Any frontal assault, even one well supported by artillery, would be suicidal and a flanking attack would not succeed. The Hastings and Prince Edward Regiment were assigned the only alternative attack route; to scale the 1,000 foot cliff face on the eastern side of Mount Assoro. Led by thirty year old Major John Buchan, Lord Tweedsmuir (the son of the late Governor General), the daring and dangerous plan was executed in the dead of night.

The cliff face was scaled without the loss of one man and the enemy had been completely surprised. At daybreak the exhausted "Hasty Ps" stood on the crest of the heights that commanded a full view of the German soldiers just below. They dug in and the battle for Assoro began. And what a battle it was.

The Germans, although totally surprised, fought hard to maintain their mountain stronghold. The Canadians, their backs to the edge of the cliff they had just climbed, fought on until their rations, water and ammunition were almost exhausted. "Private Greatrix became an instant hero when he opened a can of sardines and offered each of his platoon mates one tiny fish!"

Finally, in desperation, the Regimental Sergeant Major climbed back down the cliff to obtain assistance. One hundred men of the Royal Canadian Regiment volunteered to carry supplies back up the cliff face to ensure that the Hastings and Prince Edward Regiment warriors still fighting on Assoro could hold out. After some 36 hours, the Germans were forced to withdraw from both Assoro and the town of Leonforte.

Assoro was a magnificent Canadian success demonstrating both initiative and endurance. However the battle aroused the Germans and the Canadians were flung back bloodied and almost beaten at their next objective, the town of Nissoria, only a few miles down the road.
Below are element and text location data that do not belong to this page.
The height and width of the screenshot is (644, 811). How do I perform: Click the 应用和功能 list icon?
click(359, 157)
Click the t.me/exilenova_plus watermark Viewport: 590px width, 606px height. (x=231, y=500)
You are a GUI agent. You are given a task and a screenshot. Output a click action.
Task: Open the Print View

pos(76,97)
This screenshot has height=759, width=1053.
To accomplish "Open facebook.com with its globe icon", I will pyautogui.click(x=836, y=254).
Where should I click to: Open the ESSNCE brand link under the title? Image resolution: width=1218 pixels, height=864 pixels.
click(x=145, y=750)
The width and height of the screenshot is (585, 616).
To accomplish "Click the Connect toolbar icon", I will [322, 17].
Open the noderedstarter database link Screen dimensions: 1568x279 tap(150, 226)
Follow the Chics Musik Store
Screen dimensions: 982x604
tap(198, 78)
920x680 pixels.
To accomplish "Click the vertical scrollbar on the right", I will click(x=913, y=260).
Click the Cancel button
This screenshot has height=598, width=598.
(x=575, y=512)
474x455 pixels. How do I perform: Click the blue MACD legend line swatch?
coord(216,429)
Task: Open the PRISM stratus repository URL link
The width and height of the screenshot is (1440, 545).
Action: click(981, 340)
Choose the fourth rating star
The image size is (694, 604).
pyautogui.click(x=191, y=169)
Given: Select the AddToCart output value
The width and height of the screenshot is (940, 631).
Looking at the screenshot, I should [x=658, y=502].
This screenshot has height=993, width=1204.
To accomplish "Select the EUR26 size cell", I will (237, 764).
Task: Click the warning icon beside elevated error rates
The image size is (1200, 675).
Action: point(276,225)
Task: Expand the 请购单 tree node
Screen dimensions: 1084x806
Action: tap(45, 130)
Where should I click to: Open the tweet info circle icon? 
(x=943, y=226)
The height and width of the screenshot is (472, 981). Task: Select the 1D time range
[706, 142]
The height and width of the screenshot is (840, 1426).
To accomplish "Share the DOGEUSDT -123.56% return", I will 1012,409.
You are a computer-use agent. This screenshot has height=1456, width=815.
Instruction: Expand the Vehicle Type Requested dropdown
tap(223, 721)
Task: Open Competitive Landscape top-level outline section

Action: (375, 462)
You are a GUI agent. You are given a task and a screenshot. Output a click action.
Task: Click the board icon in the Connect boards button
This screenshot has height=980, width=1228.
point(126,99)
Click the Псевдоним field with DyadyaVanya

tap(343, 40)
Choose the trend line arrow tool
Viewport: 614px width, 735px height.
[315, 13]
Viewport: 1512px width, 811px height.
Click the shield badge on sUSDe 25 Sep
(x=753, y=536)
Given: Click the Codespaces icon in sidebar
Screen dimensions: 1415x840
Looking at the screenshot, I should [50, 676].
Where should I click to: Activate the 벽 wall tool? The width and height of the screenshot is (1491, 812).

Finally, after a full re-evaluation of the situation and several detailed reconnaissance efforts, a full scale attack on Nissoria, supported by effective artillery, was successful. The Canadian Division moved on to bitter fighting at Agira, then Regalbuto and the final battle at the River Simeto, where the Germans retreated to Messina.

In one month, the Canadians had fought for 120 miles through mountainous country in extreme heat, fighting a stubborn German army. The Canadian Division met with the Americans and British at Messina, only to find that the Germans had made a successful withdrawal to the Italian mainland.

During the 38 day Sicilian Campaign, the Canadians suffered 2,310 casualties including 562 killed, 1,664 wounded and 84 taken prisoner. Lt. Gen. Sir Oliver Leese, the 30 Corps Commander, congratulated General Simonds and the 1st Canadian Division for "magnificent fighting", while the commander of the 8th Army, General Montgomery, said of the Canadians; "I regard you now as one of the veteran divisions of the 8th, just as good if not better."

The Sicilian campaign was over, but the real battle was yet to come on the Italian mainland.